» **Exercise directions**:
Convert each line of the records below into a Markdown table with the columns Row and Text, numbering the rows in order and skipping blank lines.

» **Source records**:
□ □ □ □ □

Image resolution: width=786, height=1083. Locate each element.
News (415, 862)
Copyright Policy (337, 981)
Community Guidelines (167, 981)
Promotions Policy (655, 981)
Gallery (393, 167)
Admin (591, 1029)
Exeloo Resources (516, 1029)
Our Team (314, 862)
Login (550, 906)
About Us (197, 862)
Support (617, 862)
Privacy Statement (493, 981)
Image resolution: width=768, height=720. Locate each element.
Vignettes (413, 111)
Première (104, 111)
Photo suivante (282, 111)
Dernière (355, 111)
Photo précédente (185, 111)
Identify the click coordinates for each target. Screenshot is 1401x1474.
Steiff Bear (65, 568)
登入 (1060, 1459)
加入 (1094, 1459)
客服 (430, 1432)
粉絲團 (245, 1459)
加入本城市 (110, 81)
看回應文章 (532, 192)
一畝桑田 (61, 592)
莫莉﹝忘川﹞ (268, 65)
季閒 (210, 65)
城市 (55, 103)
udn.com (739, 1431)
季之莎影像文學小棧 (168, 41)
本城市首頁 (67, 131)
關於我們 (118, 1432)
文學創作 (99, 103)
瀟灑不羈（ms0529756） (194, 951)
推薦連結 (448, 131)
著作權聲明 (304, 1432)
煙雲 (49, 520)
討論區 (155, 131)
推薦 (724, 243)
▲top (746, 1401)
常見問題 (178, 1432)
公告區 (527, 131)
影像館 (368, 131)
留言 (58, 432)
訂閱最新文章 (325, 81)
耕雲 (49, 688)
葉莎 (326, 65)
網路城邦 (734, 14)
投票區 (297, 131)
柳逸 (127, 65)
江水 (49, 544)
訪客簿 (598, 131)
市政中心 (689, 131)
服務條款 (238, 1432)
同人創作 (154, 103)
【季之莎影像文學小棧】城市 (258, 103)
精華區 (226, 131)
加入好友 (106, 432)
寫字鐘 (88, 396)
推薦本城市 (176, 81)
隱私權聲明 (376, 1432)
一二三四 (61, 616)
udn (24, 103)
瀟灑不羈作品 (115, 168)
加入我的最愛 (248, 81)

□ □ □ □ □

» **Response**:
| Row | Text |
|---|---|
| 1 | Image resolution: width=786, height=1083. Locate each element. |
| 2 | News (415, 862) |
| 3 | Copyright Policy (337, 981) |
| 4 | Community Guidelines (167, 981) |
| 5 | Promotions Policy (655, 981) |
| 6 | Gallery (393, 167) |
| 7 | Admin (591, 1029) |
| 8 | Exeloo Resources (516, 1029) |
| 9 | Our Team (314, 862) |
| 10 | Login (550, 906) |
| 11 | About Us (197, 862) |
| 12 | Support (617, 862) |
| 13 | Privacy Statement (493, 981) |
| 14 | Image resolution: width=768, height=720. Locate each element. |
| 15 | Vignettes (413, 111) |
| 16 | Première (104, 111) |
| 17 | Photo suivante (282, 111) |
| 18 | Dernière (355, 111) |
| 19 | Photo précédente (185, 111) |
| 20 | Identify the click coordinates for each target. Screenshot is 1401x1474. |
| 21 | Steiff Bear (65, 568) |
| 22 | 登入 (1060, 1459) |
| 23 | 加入 (1094, 1459) |
| 24 | 客服 (430, 1432) |
| 25 | 粉絲團 (245, 1459) |
| 26 | 加入本城市 (110, 81) |
| 27 | 看回應文章 (532, 192) |
| 28 | 一畝桑田 (61, 592) |
| 29 | 莫莉﹝忘川﹞ (268, 65) |
| 30 | 季閒 (210, 65) |
| 31 | 城市 (55, 103) |
| 32 | udn.com (739, 1431) |
| 33 | 季之莎影像文學小棧 (168, 41) |
| 34 | 本城市首頁 (67, 131) |
| 35 | 關於我們 (118, 1432) |
| 36 | 文學創作 (99, 103) |
| 37 | 瀟灑不羈（ms0529756） (194, 951) |
| 38 | 推薦連結 (448, 131) |
| 39 | 著作權聲明 (304, 1432) |
| 40 | 煙雲 (49, 520) |
| 41 | 討論區 (155, 131) |
| 42 | 推薦 (724, 243) |
| 43 | ▲top (746, 1401) |
| 44 | 常見問題 (178, 1432) |
| 45 | 公告區 (527, 131) |
| 46 | 影像館 (368, 131) |
| 47 | 留言 (58, 432) |
| 48 | 訂閱最新文章 (325, 81) |
| 49 | 耕雲 (49, 688) |
| 50 | 葉莎 (326, 65) |
| 51 | 網路城邦 (734, 14) |
| 52 | 投票區 (297, 131) |
| 53 | 柳逸 (127, 65) |
| 54 | 江水 (49, 544) |
| 55 | 訪客簿 (598, 131) |
| 56 | 市政中心 (689, 131) |
| 57 | 服務條款 (238, 1432) |
| 58 | 同人創作 (154, 103) |
| 59 | 【季之莎影像文學小棧】城市 (258, 103) |
| 60 | 精華區 (226, 131) |
| 61 | 加入好友 (106, 432) |
| 62 | 寫字鐘 (88, 396) |
| 63 | 推薦本城市 (176, 81) |
| 64 | 隱私權聲明 (376, 1432) |
| 65 | 一二三四 (61, 616) |
| 66 | udn (24, 103) |
| 67 | 瀟灑不羈作品 (115, 168) |
| 68 | 加入我的最愛 (248, 81) |